A better understanding of how the different input and model parameters affect the oil spill model predictions will help to improve the model performance and thus better assist emergency response and provide insights on ecosystem effects. This research studies the influences of spatial and temporal resolutions of hydrodynamics forcing as well as oil spill model parameters, such as number of particles and grid size, on the predicted surface, water column, and shore impact areas. A case study using the OSCAR oil spill models was conducted to investigate these effects for a hypothetical spill on Scotian shelf. The model was forced with the daily HYCOM, daily NEMO, and hourly NEMO hydrodynamic forcing and configured with three different number of particles and three grid settings. The results show that all these parameters could affect the prediction at various degrees. Special attention should be paid to certain parameters depending the study objectives (e.g. surface or shoreline impacts).
The recent Deepwater Horizon disaster has shown that oil spills in the deep-water environment present extremely difficult response logistics; hence, it is vital that a reliable oil spill model be available to predict the trajectory of oil and delineate the allocation of limited response resources. To date, there are a number of models have been developed for this purpose, and examples of these models were given by Socolofsky et al. (1995): the SINTEF Oil Spill Contingency and Response (OSCAR) model (Reed et al., 1996b); The National Energy Technology Laboratory (NETL) Blowout and Spill Occurrence Model (BLOSOM) (NETL, 2017); The MIKE by DHI Oil Spill (OS) module, with integrated near-field plume model and coupled Lagrangian and Eulerian model for tracking of dispersed and dissolved oil in the farfield (DHI, 2015); RPS-ASA's OILMAP model which includes OILMAPDeep model as the integrated near-field plume model (ASA, 2017).
The intercomparison of these models with similar input information by Scolofsky et al. (2015) has indicated while the models agreed reasonably well in some respects but they differed in other respects by an order of magnitude or more. Furthermore, the oil spills models use particle tracking approach to trace parcels of oil moved by ocean currents and wind, the resolution of these inputs could have a significant effect on the predicted trajectory.

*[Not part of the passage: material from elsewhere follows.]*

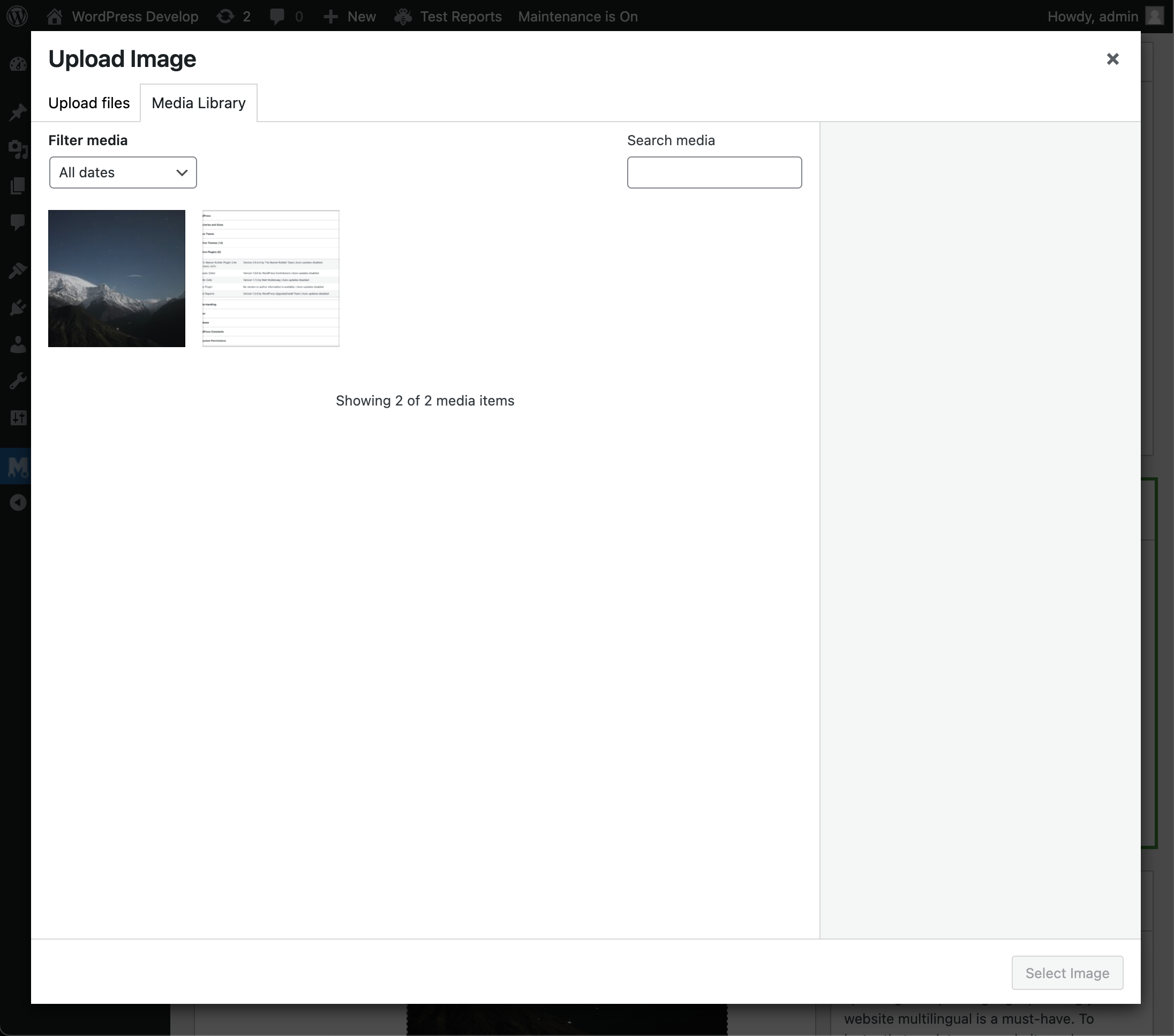Click the WordPress logo in admin bar
Screen dimensions: 1174x1036
click(17, 16)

To employ these models for more reliable prediction, it is important to know the sensitivity of model to different user defined parameters and inputs. Although there are sensitivity studies of oil spill models to selected model parameters such as particle number, spreading coefficient etc., there lacks information on the effects of external forcing, such as spatial and temporal resolutions of hydrodynamic models on the model predictions. The fill this information gap, this study aims to study the effects of both oil spill model inputs and user defined parameters on the trajectory and mass balance of oil from subsurface blowouts.